2. Before the measurement of the environment to do static treatment

If conditions permit, the production line needs to lay anti-static floor, wear anti-static clothing, anti-static shoes and so on. For the use of high-frequency instruments but also by wearing a static hand ring will be on the body of the electrostatic discharge directly to earth, as shown in Figure 3.

Figure 3: Common anti-static measures for instruments

If the conditions do not allow, we have a more convenient way to contact the instrument before the first hand to touch something well grounded, it is best to operate every once in a while.
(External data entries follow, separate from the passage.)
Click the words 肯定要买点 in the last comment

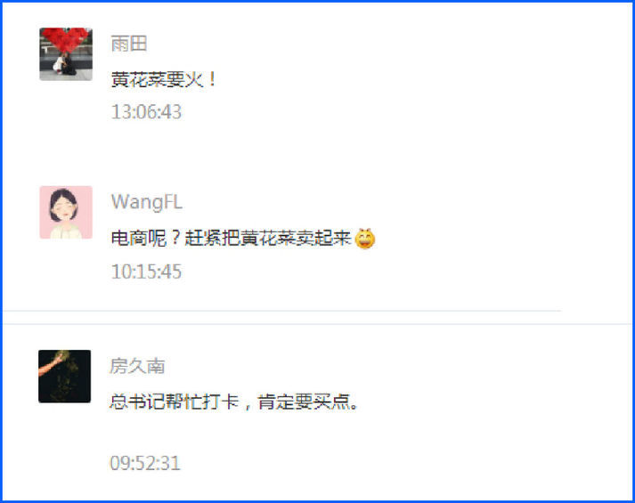click(x=304, y=402)
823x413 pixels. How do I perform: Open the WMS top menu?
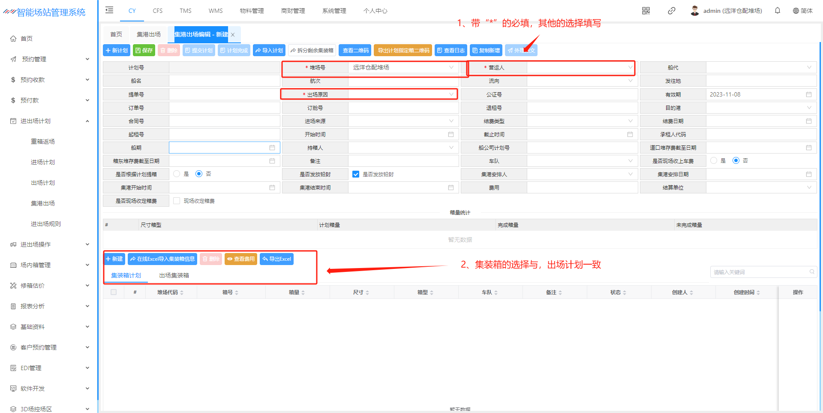pos(215,11)
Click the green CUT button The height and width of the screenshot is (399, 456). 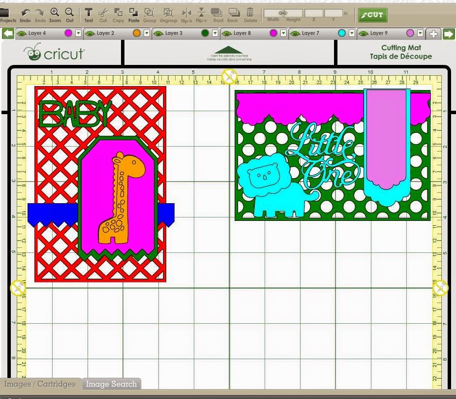point(372,15)

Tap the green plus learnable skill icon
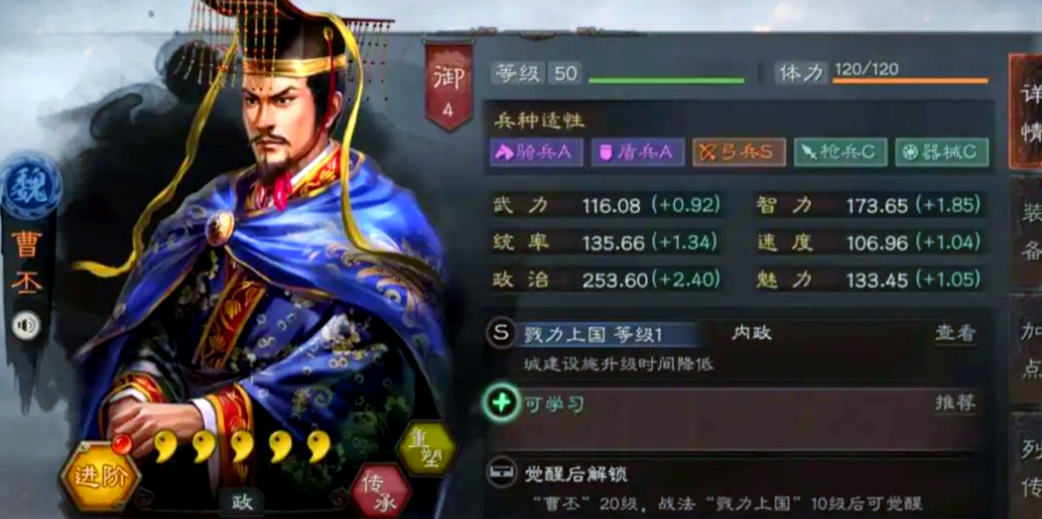502,402
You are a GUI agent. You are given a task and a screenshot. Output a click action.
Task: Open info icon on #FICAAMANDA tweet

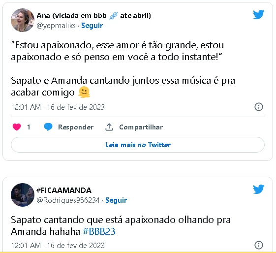pos(259,245)
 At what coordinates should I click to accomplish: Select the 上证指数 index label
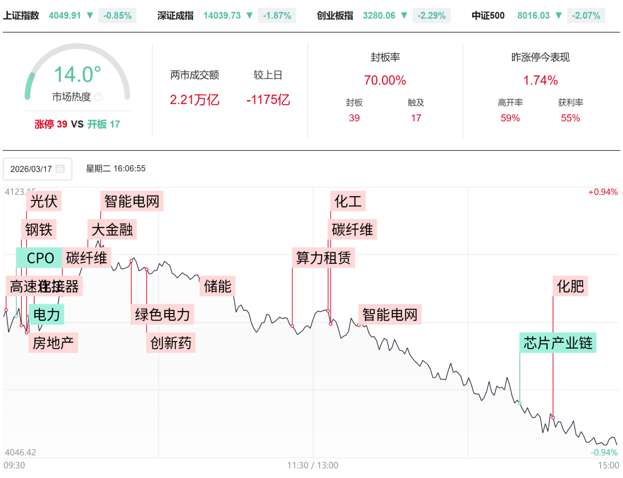tap(21, 16)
3. Be sure to ground first, then connect the signal

The device under test will also have static electricity (contact resistance is small, the release current may be higher), so the use of oscilloscopes to measure the circuit board, you must first connect the probe ground, and then connect the probe to the signal line; if you first connect the probe to the test point, and then connect the probe ground, then the static electricity will be released directly through the oscilloscope signal circuit, it may be possible to penetrate the internal device of the oscilloscope, which is a very important operational step.
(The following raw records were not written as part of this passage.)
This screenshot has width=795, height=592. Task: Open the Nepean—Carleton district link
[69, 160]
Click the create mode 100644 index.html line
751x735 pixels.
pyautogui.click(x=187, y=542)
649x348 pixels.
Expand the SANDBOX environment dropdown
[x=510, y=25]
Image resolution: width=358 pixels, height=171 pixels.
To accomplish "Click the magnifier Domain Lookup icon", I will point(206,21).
In the design of many boards have similar applications, such as the PCIE board shown in Figure 4, the clock signal gold finger to be significantly shorter than the other pins, is to insert the card so that the ground first contact for discharge, the signal line after the contact on the safe.

Figure 4: Common anti-static measures for boards

4. Try not to touch the exposed interface

For electronic equipment exposed interface, be sure not to touch with your hands, including oscilloscope probes probe is also so.

IV. The summary

Operators in the use of instruments, must have a sense of electrostatic protection, especially dry winter, so as to minimize the damage of electrostatic discharge on the instrument.